Closed lifelongeek closed 6 years ago
Hi,
Thank you for your message.
Let me start answering you by first commenting on the:
MAD-Twinnet assumes skip-filtering connection to produce masked output
Skip-filtering connections produce filtered output, i.e. the skip-filtering connections actualy apply a filter to a signal.
If I understand correct what you mean by:
Could you provide any relevant material that mask can be estimated by the function of mixture? (formula (8))
then the first work that actually did this is one of our previous work [1] (i.e. MaD v.0.1). After that, the work by [2] followed, then is our work in [3] (i.e. MaD v.1.0), and then is the MaD Twinnet [4]. If you (or anybody else) find more references, please reply to this thread :)
As for the last part:
Also, could skip-filtering connection can be valid for general speech enhancement which can include reverberation, channel distortion?
I do not know :) It might be good, it might not! Feel free to try it!
References [1] S.-I. Mimilakis, K. Drossos, G. Schuller, and T. Virtanen, “A recurrent encoder-decoder approach with skip-filtering connections for monaural singing voice separation,” in 27th IEEE International Workshop on Machine Learning for Signal Processing (MLSP), Tokyo, Japan, Sep. 2017.
[2] A. Jansson, E. Humphrey, N. Montecchio, R. Bittner, A. Kumar, and T. Weyde, “Singing voice separation with deep U-Net convolutional networks,” in 18th International Society for Music Information Retrieval Conference, Suzhou, China, Oct. 2017.
[3] S.-I. Mimilakis, K. Drossos, J.-F. Santos, G. Schuller, T. Virtanen, and Y. Bengio, “Monaural singing voice separation with skip-filtering connections and recurrent inference of time-frequency mask,” in IEEE International Conference on Acoustics, Speech and Signal Processing (ICASSP), Calgary, Canada, Apr. 2018.
[4] K. Drossos, S.-I. Mimilakis, D. Serdyuk, G. Schuller, T. Virtanen, and Y. Bengio, "MaD TwinNet: Masker-Denoiser Architecture with Twin Networks for Monaural Sound Source Separation," in IEEE World Congress on Computational Intelligence/International Joint Conference on Neural Networks (WCCI/IJCNN), Rio de Janeiro, Brazil, Jul. 2018.
I am exciting to find this work.
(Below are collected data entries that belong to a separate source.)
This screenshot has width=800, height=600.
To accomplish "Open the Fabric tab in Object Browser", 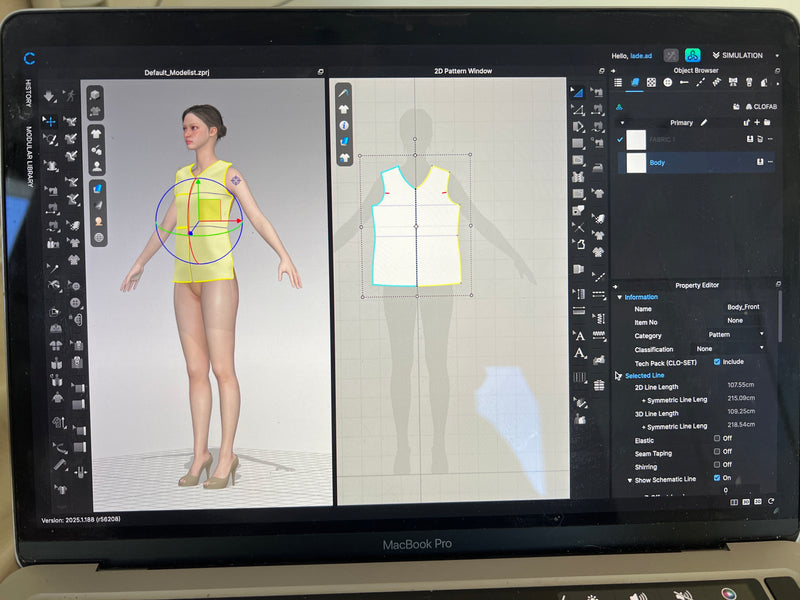I will (635, 82).
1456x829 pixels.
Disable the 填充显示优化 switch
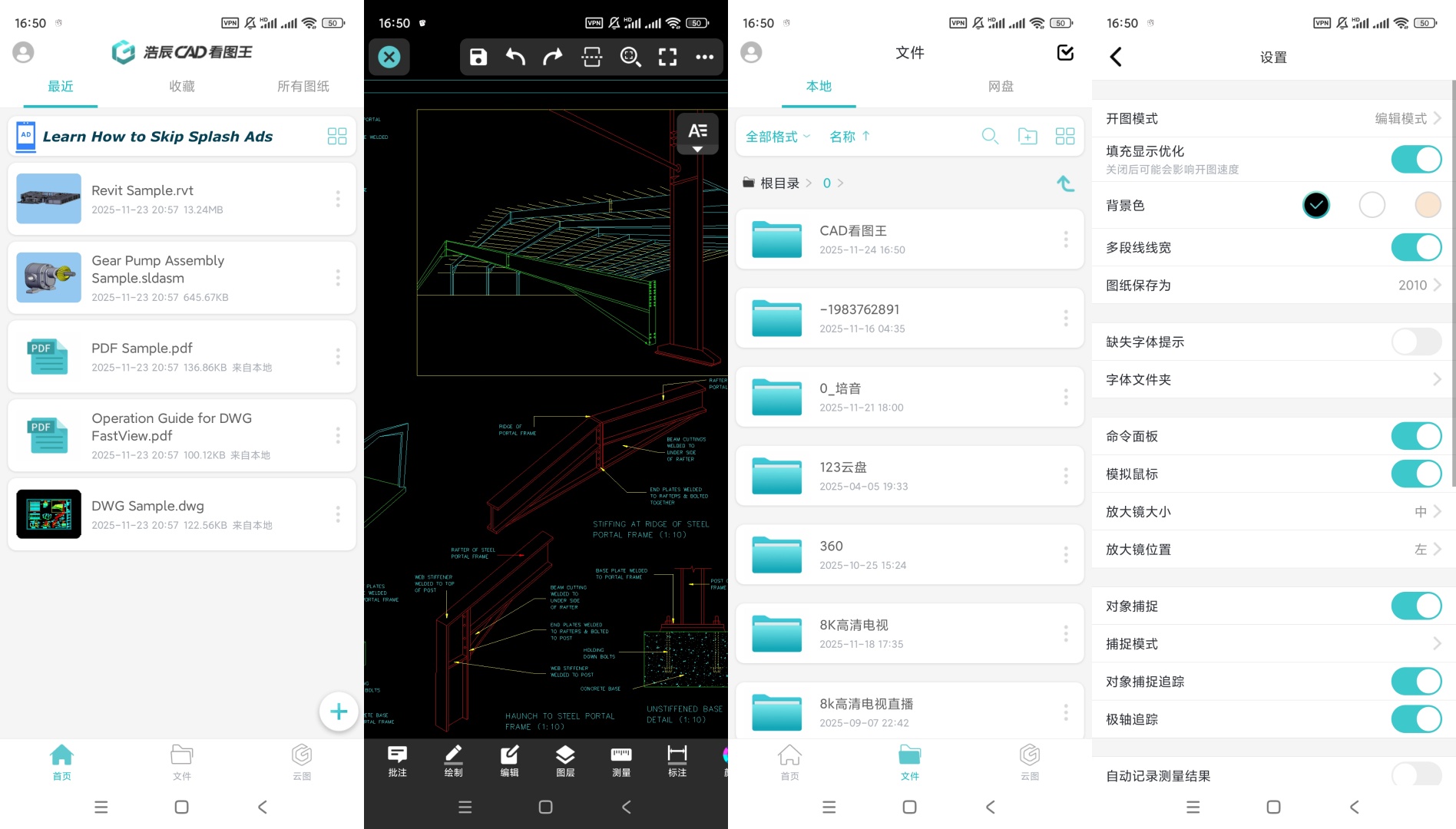click(x=1415, y=160)
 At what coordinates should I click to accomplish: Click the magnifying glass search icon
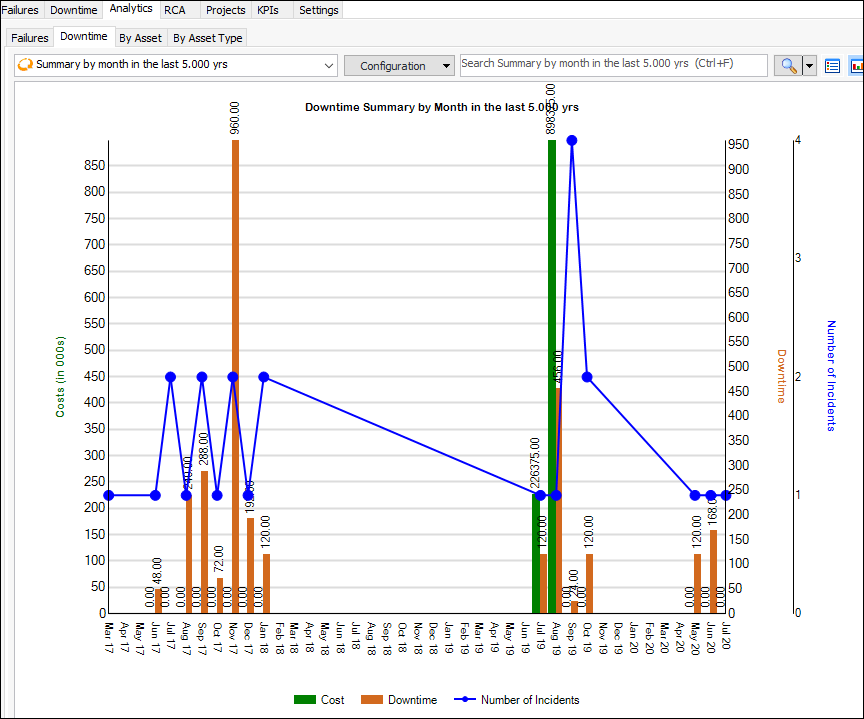pyautogui.click(x=788, y=66)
Thanks for sharing your paper and code with us :+1:
For designing masker and denoiser, MAD-Twinnet assumes skip-filtering connection to produce masked output.
Could you provide any relevant material that mask can be estimated by the function of mixture? (formula (8)) Also, could skip-filtering connection can be valid for general speech enhancement which can include reverberation, channel distortion?
I appreciate your comments.